Let $R$ be a ring. If $A$ is any set, prove that $\operatorname{Hom}_{R-\textrm{Mod}} (R^{\oplus A},R)$ satisfies the universal property for the product of the family $\{ R_a \}_{a \in A},$ where $R_a \cong R$ for all $a;$ thus, $\operatorname{Hom}_{R-\textrm{Mod}} (R^{\oplus A},R) \cong R^A.$ Conclude that $\operatorname{Hom}_{R-\textrm{Mod}} (R^{\oplus A},R)$ is not isomorphic to $R^{\oplus A}$ in general.
I'm being stuck in solving this problem. Any suggestions/help is much appreciated.

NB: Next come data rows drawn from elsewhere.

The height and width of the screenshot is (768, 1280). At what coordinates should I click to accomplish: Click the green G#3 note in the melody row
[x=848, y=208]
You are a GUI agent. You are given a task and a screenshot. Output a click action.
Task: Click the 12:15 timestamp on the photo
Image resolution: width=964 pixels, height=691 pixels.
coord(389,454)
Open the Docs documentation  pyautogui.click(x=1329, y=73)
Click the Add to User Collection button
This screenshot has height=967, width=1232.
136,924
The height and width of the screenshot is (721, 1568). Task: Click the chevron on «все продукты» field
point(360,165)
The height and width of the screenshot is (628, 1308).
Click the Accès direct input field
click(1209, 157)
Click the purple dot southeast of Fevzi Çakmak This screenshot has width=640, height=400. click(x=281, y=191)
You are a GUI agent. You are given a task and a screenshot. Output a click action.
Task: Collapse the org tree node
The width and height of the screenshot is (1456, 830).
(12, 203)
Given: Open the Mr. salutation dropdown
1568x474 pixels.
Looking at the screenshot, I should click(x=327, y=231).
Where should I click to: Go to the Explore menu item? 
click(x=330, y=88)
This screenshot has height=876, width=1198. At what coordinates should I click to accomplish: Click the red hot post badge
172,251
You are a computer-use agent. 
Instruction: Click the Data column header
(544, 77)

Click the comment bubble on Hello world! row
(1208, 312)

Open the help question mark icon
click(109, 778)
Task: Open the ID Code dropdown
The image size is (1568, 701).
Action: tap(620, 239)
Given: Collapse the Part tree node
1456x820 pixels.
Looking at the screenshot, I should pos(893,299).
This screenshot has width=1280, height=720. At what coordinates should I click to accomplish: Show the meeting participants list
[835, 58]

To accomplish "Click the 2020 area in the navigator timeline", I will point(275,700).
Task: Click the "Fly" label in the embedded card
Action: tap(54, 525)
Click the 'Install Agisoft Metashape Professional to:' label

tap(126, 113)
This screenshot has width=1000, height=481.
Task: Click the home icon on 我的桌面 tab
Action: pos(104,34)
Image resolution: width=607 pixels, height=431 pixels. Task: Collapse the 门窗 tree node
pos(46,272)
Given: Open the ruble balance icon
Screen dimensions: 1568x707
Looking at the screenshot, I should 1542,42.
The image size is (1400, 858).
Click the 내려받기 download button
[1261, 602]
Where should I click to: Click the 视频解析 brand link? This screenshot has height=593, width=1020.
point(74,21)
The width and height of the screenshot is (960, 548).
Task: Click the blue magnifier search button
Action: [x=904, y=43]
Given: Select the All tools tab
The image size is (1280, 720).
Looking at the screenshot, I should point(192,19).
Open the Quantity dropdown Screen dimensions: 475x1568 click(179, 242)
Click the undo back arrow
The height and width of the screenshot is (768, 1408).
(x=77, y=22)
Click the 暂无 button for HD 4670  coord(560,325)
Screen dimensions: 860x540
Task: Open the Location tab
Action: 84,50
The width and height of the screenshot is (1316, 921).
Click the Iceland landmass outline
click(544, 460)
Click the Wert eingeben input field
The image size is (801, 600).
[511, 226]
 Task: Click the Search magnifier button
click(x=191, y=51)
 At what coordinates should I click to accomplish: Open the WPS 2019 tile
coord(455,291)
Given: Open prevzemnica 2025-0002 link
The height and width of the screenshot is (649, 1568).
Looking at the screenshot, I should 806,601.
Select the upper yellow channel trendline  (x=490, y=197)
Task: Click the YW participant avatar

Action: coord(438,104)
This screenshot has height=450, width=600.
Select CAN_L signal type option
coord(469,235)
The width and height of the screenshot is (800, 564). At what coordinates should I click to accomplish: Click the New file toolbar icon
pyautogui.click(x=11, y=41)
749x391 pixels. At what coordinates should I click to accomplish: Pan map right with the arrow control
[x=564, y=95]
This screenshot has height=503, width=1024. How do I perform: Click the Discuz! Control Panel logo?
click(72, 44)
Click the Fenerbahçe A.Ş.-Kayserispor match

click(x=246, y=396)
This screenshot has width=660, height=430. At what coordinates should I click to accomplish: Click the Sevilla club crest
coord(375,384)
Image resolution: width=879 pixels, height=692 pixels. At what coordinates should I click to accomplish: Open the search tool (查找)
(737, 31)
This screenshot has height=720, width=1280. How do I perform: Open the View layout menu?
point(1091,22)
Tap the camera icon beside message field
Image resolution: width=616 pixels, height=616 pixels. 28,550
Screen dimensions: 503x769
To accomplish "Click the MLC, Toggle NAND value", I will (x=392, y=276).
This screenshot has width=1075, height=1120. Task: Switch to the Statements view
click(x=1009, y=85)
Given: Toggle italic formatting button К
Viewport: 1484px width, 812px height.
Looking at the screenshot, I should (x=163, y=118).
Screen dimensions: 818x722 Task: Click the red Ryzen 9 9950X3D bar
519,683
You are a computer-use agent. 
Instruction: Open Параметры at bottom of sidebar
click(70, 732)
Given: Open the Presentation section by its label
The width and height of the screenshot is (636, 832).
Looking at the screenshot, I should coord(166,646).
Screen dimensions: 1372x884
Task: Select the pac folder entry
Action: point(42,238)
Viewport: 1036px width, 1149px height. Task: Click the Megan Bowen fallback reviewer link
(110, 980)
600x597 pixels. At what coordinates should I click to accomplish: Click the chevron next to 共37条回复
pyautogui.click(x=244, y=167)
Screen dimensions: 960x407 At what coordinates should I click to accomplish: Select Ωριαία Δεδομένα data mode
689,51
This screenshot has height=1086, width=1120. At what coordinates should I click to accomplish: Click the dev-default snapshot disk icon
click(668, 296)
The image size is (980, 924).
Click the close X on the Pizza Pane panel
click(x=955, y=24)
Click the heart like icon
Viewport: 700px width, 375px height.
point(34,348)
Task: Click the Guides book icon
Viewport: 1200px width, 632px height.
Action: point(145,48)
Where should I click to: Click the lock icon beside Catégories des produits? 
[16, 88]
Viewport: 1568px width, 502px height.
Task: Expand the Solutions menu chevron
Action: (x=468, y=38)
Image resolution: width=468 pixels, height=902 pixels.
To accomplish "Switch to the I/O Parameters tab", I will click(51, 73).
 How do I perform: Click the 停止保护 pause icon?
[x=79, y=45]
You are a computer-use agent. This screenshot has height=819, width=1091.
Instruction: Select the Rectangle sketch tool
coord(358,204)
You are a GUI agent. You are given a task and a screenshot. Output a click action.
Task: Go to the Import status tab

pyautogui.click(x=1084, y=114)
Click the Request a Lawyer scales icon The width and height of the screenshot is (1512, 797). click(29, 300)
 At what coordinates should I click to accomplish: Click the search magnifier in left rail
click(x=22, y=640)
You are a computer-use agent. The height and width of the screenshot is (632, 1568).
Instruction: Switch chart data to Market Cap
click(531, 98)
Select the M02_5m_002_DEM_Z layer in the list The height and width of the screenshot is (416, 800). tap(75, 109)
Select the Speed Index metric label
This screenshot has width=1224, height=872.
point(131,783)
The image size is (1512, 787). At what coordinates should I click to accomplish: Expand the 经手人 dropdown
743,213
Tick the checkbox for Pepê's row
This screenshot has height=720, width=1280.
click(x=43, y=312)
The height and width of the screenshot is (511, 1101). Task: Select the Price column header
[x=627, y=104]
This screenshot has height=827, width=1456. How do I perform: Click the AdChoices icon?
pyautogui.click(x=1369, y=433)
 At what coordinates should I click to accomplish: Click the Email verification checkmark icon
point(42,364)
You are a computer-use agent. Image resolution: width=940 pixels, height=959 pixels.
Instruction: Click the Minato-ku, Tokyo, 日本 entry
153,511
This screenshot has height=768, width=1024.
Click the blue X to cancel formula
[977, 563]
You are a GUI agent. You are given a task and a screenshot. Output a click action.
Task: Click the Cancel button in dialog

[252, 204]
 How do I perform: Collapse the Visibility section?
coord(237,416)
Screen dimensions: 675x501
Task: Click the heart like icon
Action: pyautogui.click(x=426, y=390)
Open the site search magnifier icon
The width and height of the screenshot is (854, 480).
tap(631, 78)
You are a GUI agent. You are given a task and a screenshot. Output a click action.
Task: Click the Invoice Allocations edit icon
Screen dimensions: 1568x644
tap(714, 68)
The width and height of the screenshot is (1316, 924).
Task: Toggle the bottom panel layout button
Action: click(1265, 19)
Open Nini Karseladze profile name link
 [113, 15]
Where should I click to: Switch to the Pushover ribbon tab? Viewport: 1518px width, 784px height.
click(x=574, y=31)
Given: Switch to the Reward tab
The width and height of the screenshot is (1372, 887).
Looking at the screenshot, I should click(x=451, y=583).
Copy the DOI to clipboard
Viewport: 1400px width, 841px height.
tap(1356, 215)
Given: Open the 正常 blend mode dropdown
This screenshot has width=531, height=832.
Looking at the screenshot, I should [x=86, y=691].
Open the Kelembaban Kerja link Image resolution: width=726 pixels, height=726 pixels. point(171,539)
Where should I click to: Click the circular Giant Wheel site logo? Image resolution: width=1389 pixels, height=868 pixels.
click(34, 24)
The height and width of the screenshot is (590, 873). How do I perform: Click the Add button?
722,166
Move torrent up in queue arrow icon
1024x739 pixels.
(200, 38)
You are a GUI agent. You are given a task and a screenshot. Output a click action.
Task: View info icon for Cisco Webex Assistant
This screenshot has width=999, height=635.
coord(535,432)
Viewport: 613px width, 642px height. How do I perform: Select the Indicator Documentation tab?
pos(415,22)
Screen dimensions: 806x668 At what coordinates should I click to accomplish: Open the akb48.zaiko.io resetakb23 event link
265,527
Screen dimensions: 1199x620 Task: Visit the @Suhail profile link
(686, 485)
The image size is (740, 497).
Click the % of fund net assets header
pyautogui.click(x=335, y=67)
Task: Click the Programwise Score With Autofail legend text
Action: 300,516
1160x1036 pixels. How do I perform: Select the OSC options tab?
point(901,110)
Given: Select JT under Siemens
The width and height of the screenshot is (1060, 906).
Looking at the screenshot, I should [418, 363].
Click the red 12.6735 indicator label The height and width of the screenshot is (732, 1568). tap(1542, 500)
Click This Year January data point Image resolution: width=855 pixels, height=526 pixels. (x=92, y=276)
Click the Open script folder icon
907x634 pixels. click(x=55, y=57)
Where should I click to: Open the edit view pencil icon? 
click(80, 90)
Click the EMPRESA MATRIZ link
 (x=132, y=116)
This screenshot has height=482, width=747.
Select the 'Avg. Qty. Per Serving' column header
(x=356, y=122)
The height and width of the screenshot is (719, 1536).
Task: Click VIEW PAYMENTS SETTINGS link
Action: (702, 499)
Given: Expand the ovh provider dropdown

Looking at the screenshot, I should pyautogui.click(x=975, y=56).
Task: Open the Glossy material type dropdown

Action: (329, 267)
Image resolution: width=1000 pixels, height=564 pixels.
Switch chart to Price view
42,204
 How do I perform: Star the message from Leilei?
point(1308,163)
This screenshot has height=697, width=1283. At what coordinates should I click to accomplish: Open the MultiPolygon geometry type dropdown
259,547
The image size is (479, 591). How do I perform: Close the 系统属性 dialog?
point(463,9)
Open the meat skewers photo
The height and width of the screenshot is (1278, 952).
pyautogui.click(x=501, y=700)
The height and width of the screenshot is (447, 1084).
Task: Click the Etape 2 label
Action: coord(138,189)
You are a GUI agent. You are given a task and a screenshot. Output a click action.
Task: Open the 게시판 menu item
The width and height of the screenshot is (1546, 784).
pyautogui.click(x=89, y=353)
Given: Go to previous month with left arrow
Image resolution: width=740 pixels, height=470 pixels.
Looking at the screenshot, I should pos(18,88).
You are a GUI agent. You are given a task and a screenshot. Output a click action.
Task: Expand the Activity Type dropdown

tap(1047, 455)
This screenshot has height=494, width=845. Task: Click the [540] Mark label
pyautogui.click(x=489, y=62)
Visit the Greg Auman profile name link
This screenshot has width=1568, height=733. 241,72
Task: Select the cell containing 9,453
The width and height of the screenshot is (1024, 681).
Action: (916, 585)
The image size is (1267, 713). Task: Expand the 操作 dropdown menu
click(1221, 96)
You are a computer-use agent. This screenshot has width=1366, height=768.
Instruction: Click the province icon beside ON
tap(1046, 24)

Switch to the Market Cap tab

Let's do it more generally. We want to show that, for any family $(M_\lambda)_{\lambda\in\Lambda}$ and for any $N$, the module $$\DeclareMathOperator{\Hom}{Hom} \Hom_R\Bigl(\bigoplus_\lambda M_\lambda,N\Bigr) $$ satisfies the universal property of $$ \prod_{\lambda}\Hom_R(M_\lambda,N) $$ If $R$ is commutative, both objects can be seen as $R$-modules, otherwise they're just abelian groups; in case $N$ is an $R$-$S$-bimodule (in particular $N=R$), both objects can be seen as $S$-modules. The proof doesn't change.
Suppose you have a family of morphisms $f_\lambda\colon K\to\Hom_R(M_\lambda,N)$ (in the appropriate category, see above). For each $x\in K$, consider $f_\lambda(x)\colon M_\lambda\to N$; by the universal property of the coproduct, there is a unique $f(x)\colon\bigoplus_\lambda M_\lambda\to N$ such that $f(x)\circ j_\lambda=f_\lambda(x)$. With $j_\lambda$ I denote the structure maps of the coproduct.
Check with the help of uniqueness that we have defined a morphism $f\colon K\to\Hom_R\Bigl(\bigoplus_\lambda M_\lambda,N\Bigr)$ and do the final checks that are needed.
Actually, there's a more categorical proof: the contravariant functor $\Hom_R(-,N)$ has an adjoint on the right, so it takes coproducts into products.
For the counterexample, you may want to find a ring $R$ and a set $A$ such that $R^{\oplus A}$ has not the same cardinality as the product $R^A$.